全員が集まって一度の機会に作成、署名・押印する方法のいずれでも、相続人全員が記載内容を承認して署名押印すれば、遺産分割協議は成立します。

相続人全員が署名・押印した遺産分割協議書は契約書と同様に、遺産分割の協議が成立したことの証明になります。
遺産の中に不動産がある場合は、遺産分割協議書は「相続を証する書面」となり、協議書によって相続による登記ができる。(ただし、そのためには共同相続人全員が協議書に実印で押印して、印鑑証明をそれぞれ添付しておかなければなりません)
登記以外にも、被相続人名義の預金の名義を書換える際にも遺産分割協議書が必要とされます。
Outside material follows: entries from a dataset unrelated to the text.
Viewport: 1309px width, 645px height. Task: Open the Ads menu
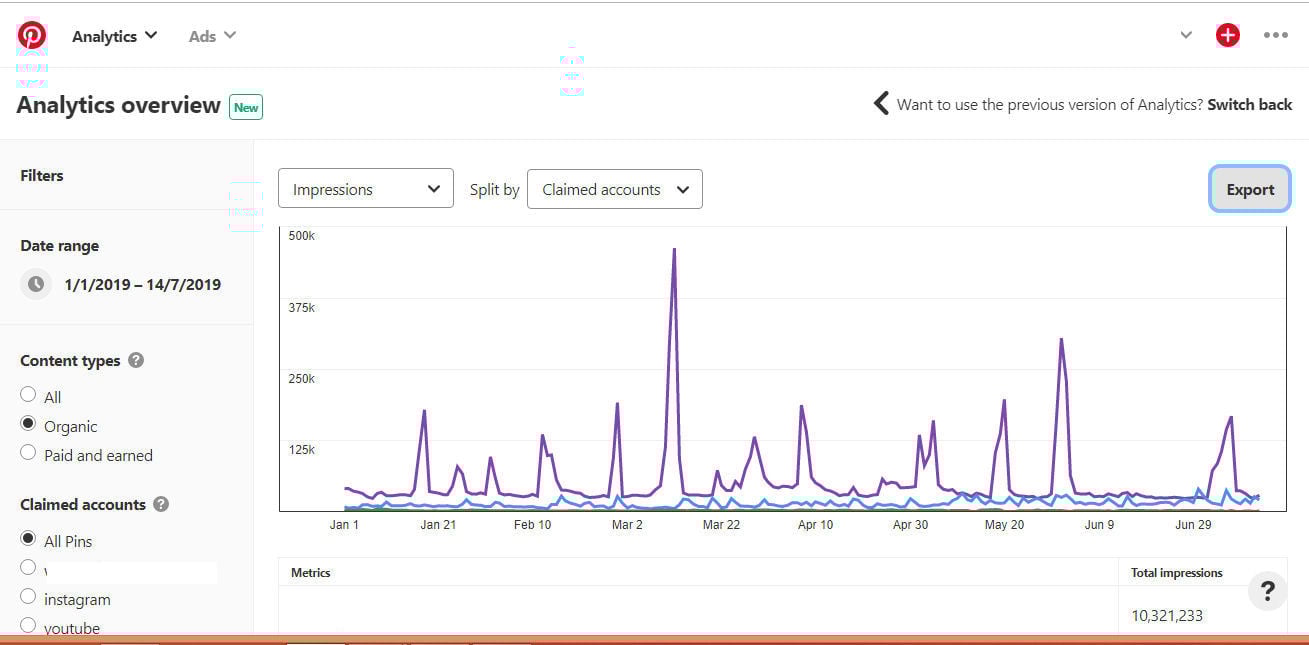click(212, 36)
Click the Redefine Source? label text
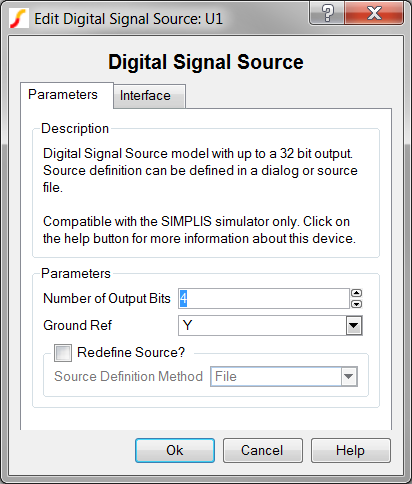This screenshot has height=484, width=412. (131, 352)
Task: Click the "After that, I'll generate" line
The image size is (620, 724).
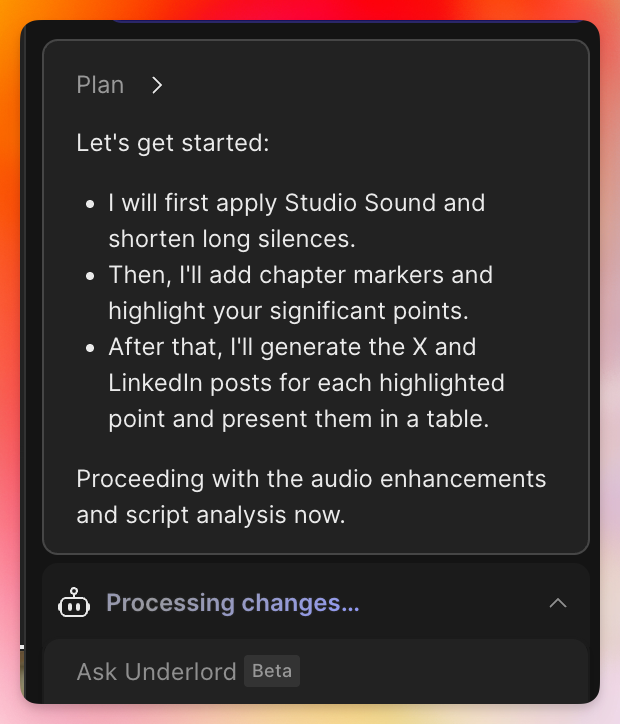Action: [292, 347]

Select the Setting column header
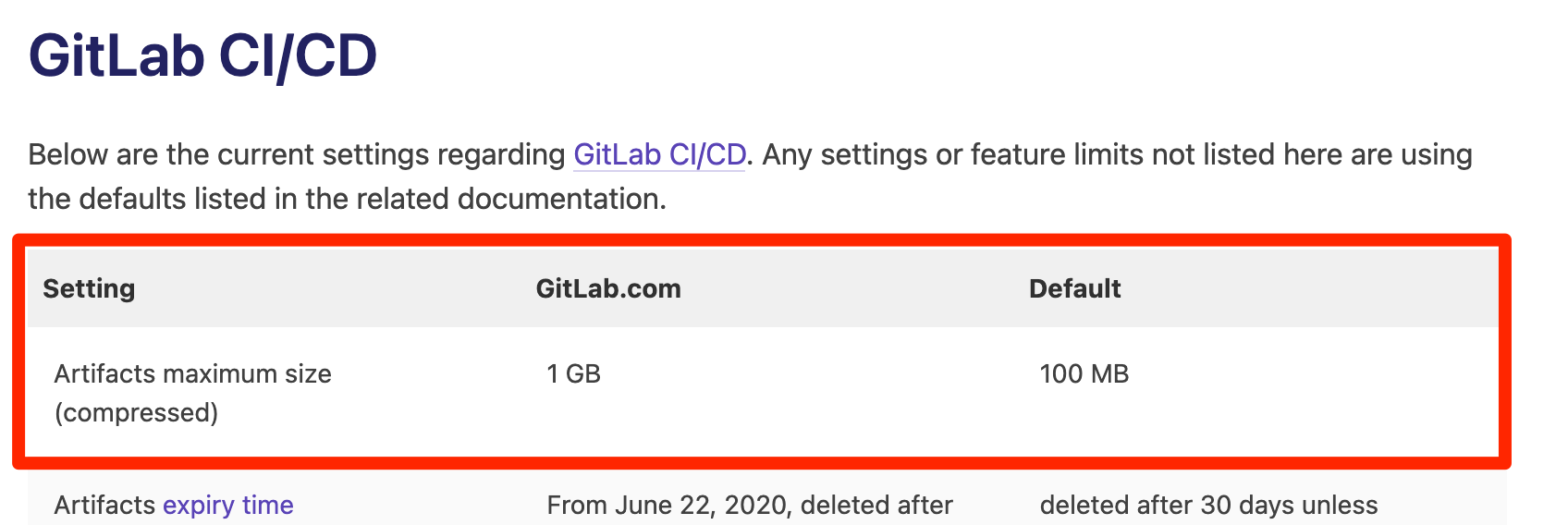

3.気をつけること(遺産分割協議書づくりで気を付けること)

① 誰がどの遺産を取得するのか明記する。
② 現在(その時)判明していない財産が今後発見されたとき、誰にどのように分配するかについても決めておく。
③ 住所の記載は、住民票や印鑑証明に記載されているとおりに記載する。
④ 捺印は実印でする。
  ⇒これは印鑑証明書と一体となって、合意が本人の意思に基づくものであることの証明となると同時に登記手続をする際の「相続を証する書面」として使用するために必要なことである。
⑤ 銀行、証券会社などによっては、自社専用の決められた様式の用紙に相続人全員の実印による押印を要求して、一般の遺産分割協議書では預金名義を特定の相続人名義に認めないところがあるから、あらかじめ銀行等に確認し、必要があれば、協議書に対する捺印と同時に、専用書類への押印を済ませられるようにするのがよい。
⑥ 作成する通数は、各相続人が1通ずつ所持できるよう、相続人の人数と同じ通数を作成するのが良い。
⑦ 分割協議書が1枚の用紙で足りずに複数になった場合、各用紙の間に全相続人の契印を忘れずに入れる。

4.まとめ

このように、知らないと後で問題になってしまう場合もあります。遺産分割に臨むときは円満な解決のためにしっかりと内容をきめて、話し合っていくことや、相続人同士の共通認識づくりも大切といえるでしょう。